De Gea is the name I read most often, yet how many of his advocates have actually watched him play beyond Europop soundtracked YouTube montages? I confess to not having devoted my time to scouting the young Spaniard so cannot make a fair judgment. If as some claim he is the heir to Cassilas then it would be a magnificent capture, but is the foundation of Cassilas’ brilliant career not his development from a young age in an environment he is entirely comfortable? He is the embodiment of Madrid. Will De Gea adapt so comfortably to life in Manchester? Only this morning the ever knowledgable Juventini Adam Digby explained how even an established, decorated international in Gigi Buffon would not adapt to a change in culture. It is easier to look at van der Sar through rose tinted specs but he has made howlers that have cost us points. This season at home to West Brom Edwin van der Sar cost us points. Did we question how he would recover? Did it lead to a crisis of confidence? Of course not, because Edwin van der Sar has won numerous trophies, played for the biggest clubs, and represented his country over a hundred times. He joined Manchester United as a proven success and the value of this cannot be overestimated.

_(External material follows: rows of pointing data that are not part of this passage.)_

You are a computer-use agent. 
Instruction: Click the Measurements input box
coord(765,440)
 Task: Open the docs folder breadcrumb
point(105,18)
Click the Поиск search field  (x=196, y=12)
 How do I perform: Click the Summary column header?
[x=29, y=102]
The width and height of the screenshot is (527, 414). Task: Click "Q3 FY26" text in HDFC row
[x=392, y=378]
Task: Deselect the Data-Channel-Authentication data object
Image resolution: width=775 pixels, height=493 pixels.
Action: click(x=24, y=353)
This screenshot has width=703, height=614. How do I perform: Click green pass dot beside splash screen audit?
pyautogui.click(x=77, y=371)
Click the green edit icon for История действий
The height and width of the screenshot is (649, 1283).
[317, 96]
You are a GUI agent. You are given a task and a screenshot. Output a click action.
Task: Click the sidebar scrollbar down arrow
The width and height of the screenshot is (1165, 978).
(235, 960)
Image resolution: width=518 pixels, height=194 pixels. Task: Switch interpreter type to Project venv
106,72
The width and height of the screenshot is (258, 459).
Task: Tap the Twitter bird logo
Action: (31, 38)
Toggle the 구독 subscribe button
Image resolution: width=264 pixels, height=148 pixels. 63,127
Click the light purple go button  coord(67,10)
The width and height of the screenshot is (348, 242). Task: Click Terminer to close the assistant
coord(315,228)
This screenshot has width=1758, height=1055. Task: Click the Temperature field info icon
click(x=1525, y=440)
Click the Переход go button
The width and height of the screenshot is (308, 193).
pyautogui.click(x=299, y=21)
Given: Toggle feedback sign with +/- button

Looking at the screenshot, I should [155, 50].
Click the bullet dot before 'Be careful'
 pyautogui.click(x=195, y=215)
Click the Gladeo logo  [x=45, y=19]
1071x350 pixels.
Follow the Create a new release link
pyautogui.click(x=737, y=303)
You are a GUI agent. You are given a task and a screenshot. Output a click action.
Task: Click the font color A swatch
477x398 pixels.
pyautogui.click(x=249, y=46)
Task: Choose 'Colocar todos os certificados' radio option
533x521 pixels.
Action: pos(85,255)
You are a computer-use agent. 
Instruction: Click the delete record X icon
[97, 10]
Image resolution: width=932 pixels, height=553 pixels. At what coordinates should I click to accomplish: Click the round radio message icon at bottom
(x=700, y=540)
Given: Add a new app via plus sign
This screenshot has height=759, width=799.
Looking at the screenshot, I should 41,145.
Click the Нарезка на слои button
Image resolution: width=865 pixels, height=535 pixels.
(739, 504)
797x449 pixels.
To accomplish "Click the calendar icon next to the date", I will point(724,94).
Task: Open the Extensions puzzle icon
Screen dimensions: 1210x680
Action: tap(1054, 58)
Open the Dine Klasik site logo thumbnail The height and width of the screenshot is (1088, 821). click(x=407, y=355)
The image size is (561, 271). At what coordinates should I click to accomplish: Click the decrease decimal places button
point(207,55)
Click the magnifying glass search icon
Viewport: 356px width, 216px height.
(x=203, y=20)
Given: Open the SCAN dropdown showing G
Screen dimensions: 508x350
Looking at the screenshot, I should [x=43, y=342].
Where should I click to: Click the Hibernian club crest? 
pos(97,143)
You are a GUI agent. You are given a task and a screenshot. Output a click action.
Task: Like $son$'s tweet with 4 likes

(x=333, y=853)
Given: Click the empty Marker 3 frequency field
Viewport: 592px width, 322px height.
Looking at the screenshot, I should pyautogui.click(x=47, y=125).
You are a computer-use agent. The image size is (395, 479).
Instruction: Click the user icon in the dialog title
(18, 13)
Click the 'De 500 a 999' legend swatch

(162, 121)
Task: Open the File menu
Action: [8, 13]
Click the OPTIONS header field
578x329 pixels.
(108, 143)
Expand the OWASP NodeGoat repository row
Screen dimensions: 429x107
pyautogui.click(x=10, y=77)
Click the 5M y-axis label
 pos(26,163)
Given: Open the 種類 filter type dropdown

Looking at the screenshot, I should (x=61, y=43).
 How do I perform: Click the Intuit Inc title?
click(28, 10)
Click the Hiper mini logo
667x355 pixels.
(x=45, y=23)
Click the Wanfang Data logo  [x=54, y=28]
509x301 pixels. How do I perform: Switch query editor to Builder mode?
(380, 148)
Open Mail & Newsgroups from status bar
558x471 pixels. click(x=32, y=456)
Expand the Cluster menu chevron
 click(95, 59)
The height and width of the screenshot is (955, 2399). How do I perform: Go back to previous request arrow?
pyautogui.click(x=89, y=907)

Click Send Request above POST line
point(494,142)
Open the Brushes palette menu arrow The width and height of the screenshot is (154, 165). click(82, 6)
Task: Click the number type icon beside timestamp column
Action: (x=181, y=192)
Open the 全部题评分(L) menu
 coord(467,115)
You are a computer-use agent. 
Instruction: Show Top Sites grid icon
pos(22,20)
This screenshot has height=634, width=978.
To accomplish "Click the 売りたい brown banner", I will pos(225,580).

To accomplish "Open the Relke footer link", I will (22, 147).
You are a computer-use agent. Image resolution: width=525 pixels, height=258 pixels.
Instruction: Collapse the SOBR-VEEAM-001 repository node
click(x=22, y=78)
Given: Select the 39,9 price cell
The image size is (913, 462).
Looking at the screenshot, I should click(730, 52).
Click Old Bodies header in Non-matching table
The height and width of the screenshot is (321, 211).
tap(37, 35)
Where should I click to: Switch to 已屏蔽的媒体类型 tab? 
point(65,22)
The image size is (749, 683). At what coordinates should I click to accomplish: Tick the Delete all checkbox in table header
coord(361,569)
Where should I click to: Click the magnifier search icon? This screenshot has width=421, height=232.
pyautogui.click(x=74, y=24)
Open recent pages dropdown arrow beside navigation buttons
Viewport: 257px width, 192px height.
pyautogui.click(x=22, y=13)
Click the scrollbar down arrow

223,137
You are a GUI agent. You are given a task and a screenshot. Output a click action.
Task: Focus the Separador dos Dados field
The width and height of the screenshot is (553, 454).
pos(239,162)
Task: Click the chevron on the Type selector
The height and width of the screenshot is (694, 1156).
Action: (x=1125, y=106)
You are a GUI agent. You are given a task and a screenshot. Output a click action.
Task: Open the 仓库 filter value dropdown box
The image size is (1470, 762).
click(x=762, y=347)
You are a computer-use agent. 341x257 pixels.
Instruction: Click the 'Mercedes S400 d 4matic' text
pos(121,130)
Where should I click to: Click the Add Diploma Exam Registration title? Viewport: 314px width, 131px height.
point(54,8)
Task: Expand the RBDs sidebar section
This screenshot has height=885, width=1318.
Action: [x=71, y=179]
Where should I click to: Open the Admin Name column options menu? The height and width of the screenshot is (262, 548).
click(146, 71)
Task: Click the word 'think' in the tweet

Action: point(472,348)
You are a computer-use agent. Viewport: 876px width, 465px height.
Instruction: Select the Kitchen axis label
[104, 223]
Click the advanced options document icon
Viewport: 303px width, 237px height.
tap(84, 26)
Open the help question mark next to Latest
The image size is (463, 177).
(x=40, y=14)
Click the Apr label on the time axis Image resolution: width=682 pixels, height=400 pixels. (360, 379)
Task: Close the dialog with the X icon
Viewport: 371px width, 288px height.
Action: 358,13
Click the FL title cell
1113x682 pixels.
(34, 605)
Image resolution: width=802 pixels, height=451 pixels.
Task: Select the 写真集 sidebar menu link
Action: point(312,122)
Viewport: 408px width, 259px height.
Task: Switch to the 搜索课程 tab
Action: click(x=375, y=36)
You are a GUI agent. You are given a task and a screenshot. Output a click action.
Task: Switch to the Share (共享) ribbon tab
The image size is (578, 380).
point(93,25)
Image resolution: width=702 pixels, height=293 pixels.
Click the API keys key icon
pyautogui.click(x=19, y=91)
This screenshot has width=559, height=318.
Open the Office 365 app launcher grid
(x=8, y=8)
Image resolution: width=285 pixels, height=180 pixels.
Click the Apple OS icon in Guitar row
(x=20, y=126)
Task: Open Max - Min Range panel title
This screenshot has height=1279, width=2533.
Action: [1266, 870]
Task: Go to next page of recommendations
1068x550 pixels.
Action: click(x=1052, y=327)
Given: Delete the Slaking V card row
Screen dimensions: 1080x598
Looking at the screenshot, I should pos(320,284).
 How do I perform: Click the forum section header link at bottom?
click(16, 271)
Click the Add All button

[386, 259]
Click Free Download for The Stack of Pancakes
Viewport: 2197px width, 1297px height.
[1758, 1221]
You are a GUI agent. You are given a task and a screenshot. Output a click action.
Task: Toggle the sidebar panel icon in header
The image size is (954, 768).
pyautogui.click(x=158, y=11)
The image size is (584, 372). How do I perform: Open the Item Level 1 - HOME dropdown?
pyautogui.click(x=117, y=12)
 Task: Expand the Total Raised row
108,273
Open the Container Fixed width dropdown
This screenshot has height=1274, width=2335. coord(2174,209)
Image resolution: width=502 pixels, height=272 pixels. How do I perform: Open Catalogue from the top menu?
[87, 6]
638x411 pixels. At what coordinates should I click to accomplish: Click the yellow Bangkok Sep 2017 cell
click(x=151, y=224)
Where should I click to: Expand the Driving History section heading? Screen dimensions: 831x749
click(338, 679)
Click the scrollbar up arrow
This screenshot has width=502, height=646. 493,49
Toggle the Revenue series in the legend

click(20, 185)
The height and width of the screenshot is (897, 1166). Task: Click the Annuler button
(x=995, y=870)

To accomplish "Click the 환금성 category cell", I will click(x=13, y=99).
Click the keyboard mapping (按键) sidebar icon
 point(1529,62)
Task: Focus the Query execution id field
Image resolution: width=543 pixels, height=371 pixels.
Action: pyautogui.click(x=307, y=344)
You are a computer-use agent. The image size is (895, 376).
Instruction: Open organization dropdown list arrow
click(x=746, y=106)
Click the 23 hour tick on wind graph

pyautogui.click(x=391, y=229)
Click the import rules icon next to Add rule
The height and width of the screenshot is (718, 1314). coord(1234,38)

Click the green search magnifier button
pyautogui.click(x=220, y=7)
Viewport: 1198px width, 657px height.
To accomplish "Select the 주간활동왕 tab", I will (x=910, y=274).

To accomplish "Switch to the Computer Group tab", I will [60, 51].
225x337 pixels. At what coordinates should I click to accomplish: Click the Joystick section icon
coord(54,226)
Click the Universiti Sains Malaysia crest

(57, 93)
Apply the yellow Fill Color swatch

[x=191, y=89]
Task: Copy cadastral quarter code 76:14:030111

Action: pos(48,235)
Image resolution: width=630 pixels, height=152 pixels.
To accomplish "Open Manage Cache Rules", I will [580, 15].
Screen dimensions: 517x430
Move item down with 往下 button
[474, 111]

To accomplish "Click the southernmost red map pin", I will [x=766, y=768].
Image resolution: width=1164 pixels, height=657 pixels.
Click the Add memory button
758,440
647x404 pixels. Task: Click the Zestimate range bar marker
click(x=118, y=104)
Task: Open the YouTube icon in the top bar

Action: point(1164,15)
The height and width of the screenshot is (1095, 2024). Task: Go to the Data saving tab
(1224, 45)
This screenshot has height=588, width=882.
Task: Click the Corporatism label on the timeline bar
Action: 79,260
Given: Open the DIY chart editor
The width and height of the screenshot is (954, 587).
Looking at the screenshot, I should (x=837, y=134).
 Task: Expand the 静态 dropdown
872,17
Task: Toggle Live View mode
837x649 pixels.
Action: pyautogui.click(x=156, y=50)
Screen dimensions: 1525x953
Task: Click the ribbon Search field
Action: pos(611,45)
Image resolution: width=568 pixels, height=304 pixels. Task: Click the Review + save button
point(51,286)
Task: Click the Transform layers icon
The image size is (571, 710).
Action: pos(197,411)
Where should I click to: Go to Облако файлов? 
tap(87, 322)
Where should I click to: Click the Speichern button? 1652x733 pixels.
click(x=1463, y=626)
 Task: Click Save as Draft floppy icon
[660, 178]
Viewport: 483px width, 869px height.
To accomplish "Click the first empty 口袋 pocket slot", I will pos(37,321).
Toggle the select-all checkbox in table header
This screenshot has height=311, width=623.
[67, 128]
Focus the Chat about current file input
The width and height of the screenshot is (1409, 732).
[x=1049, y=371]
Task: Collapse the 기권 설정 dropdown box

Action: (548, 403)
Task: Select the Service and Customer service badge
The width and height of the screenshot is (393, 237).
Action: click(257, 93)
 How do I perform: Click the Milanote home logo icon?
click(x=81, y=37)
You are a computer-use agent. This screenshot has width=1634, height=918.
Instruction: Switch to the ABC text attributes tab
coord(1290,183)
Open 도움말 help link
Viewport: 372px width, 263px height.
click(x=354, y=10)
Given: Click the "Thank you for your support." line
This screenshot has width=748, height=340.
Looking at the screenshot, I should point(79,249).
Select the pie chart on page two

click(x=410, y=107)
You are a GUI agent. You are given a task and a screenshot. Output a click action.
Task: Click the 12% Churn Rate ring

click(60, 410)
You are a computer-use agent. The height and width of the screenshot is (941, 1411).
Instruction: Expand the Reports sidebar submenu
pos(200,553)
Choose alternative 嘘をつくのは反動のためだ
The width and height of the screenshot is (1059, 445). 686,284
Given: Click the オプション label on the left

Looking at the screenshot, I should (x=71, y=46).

How might De Gea have reacted to the mistake? Alone, in a country he doesn’t know, at a club he is unfamiliar with, and faced with endless comparisons to his predecessor. To compare him with Ben Foster would be unfair; Foster had only played for Watford whereas De Gea has been under the spotlight at the Vicente Calderon where many have fallen apart. However Fabien Barthez had won a world cup and he rarely looked like a man at ease with the responsibility of being our custodian. I don’t know enough about De Gea to make a fair judgment but I hope the mental strength of the individual is supplemented by a strong support network for whoever comes in. My concern at the De Gea situation is the indications that he is taking so long to make up his mind and has doubts about the move. There is nothing wrong with considering your options – it shows maturity – yet there is a nagging fear that the same doubts could resurface when an inevitable sticky patch occurs at Old Trafford.
Marcus Neuer’s ‘superman’ display in the semi-final first leg sparked a return of the risible ‘Fergie sign him up’ brigade. He was absolutely superb but even before the game the chatter was of an agreement with Bayern Munich. Either he was a genuine contender who turned us down, or our scouts never rated him; either way the mistakes in the return leg seemed to halt the clamour from the fickle cheerleaders and we can all move on.
Stekelenberg is another well backed option. I have seen more of Stekelenberg and have liked what I have seen. He may lack the wonderous agility of De Gea but he seems to command his area and isn’t shy about claiming crosses. As you will no doubt have adjudged I am far from a goalkeeping expert so it is the mental side that makes me lean towards Stekelenberg. He has played for a successful club (albeit at a lower standard), represented his country in a world cup final – taking on the mantle of replacing Edwin already, and culturally the move from Holland to Manchester to my ignorant mind appears less of a sea change. A key asset is his relationship with van der Sar which would prove invaluable in the earlier example of dropping a clanger in front of 70,000. Words of wisdom from the elder Dutchman could prove the difference between bouncing bank or wanting to jump on the next flight home. However all this is immaterial if he isn’t good enough, and again I must reiterate that with the exception of the ruled out Buffon, I haven’t seen enough of the leading contenders to make a fair judgment between them.
So to conclude, I am not writing to beat the drum for a preferred candidate. Whomever Ferguson chooses will get my full support. The catalyst for this post is just how integral to our ambitions this next decision is. The comic display of Kusczak yesterday saw panic spread through the team; the heavy ball back from Ferdinand, the failure to track Emerton, the ease with which Olsen outjumped Valencia – thankfully the rock of Vidic was unmoved and steadied the ship. However the lack of a first class keeper almost led to me waking this morning without the smug satisfaction of number nineteen safely in the bank, and that is a terrifying thought.